Your goal: Restate all of the entries exactly, each line as it stands.

Dataset records:
============

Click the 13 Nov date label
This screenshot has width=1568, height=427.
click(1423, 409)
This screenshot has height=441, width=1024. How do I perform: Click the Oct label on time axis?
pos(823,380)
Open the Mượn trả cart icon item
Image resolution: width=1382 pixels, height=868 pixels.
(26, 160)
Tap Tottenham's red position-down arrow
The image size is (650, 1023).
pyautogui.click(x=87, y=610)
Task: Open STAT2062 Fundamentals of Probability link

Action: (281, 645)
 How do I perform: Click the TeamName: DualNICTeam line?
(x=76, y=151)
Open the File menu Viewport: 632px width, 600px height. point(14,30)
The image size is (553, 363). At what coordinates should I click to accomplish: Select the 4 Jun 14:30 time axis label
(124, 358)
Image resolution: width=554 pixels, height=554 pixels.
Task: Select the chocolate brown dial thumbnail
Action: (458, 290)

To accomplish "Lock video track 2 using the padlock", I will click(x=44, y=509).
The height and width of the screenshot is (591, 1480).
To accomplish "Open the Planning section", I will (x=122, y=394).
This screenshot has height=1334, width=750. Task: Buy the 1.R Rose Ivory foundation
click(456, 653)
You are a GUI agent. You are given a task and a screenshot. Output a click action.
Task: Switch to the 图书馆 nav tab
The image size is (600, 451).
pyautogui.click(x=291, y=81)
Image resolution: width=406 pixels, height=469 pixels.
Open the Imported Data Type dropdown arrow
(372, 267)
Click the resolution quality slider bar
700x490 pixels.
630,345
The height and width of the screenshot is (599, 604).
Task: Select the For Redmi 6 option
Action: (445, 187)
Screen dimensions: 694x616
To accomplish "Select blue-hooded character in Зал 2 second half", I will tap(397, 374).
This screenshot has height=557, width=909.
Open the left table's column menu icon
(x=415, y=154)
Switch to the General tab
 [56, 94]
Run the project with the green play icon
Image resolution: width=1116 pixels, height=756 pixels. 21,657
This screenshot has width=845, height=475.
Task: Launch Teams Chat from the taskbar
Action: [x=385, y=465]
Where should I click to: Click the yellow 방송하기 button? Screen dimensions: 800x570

============

Result of the task:
Click the 13 Nov date label
This screenshot has width=1568, height=427.
click(1423, 409)
This screenshot has height=441, width=1024. How do I perform: Click the Oct label on time axis?
pos(823,380)
Open the Mượn trả cart icon item
Image resolution: width=1382 pixels, height=868 pixels.
(26, 160)
Tap Tottenham's red position-down arrow
The image size is (650, 1023).
pyautogui.click(x=87, y=610)
Task: Open STAT2062 Fundamentals of Probability link

Action: (281, 645)
 How do I perform: Click the TeamName: DualNICTeam line?
(x=76, y=151)
Open the File menu Viewport: 632px width, 600px height. point(14,30)
The image size is (553, 363). At what coordinates should I click to accomplish: Select the 4 Jun 14:30 time axis label
(124, 358)
Image resolution: width=554 pixels, height=554 pixels.
Task: Select the chocolate brown dial thumbnail
Action: (458, 290)

To accomplish "Lock video track 2 using the padlock", I will click(x=44, y=509).
The height and width of the screenshot is (591, 1480).
To accomplish "Open the Planning section", I will (x=122, y=394).
This screenshot has height=1334, width=750. Task: Buy the 1.R Rose Ivory foundation
click(456, 653)
You are a GUI agent. You are given a task and a screenshot. Output a click action.
Task: Switch to the 图书馆 nav tab
The image size is (600, 451).
pyautogui.click(x=291, y=81)
Image resolution: width=406 pixels, height=469 pixels.
Open the Imported Data Type dropdown arrow
(372, 267)
Click the resolution quality slider bar
700x490 pixels.
630,345
The height and width of the screenshot is (599, 604).
Task: Select the For Redmi 6 option
Action: (445, 187)
Screen dimensions: 694x616
To accomplish "Select blue-hooded character in Зал 2 second half", I will tap(397, 374).
This screenshot has height=557, width=909.
Open the left table's column menu icon
(x=415, y=154)
Switch to the General tab
 [56, 94]
Run the project with the green play icon
Image resolution: width=1116 pixels, height=756 pixels. 21,657
This screenshot has width=845, height=475.
Task: Launch Teams Chat from the taskbar
Action: [x=385, y=465]
Where should I click to: Click the yellow 방송하기 button? Screen dimensions: 800x570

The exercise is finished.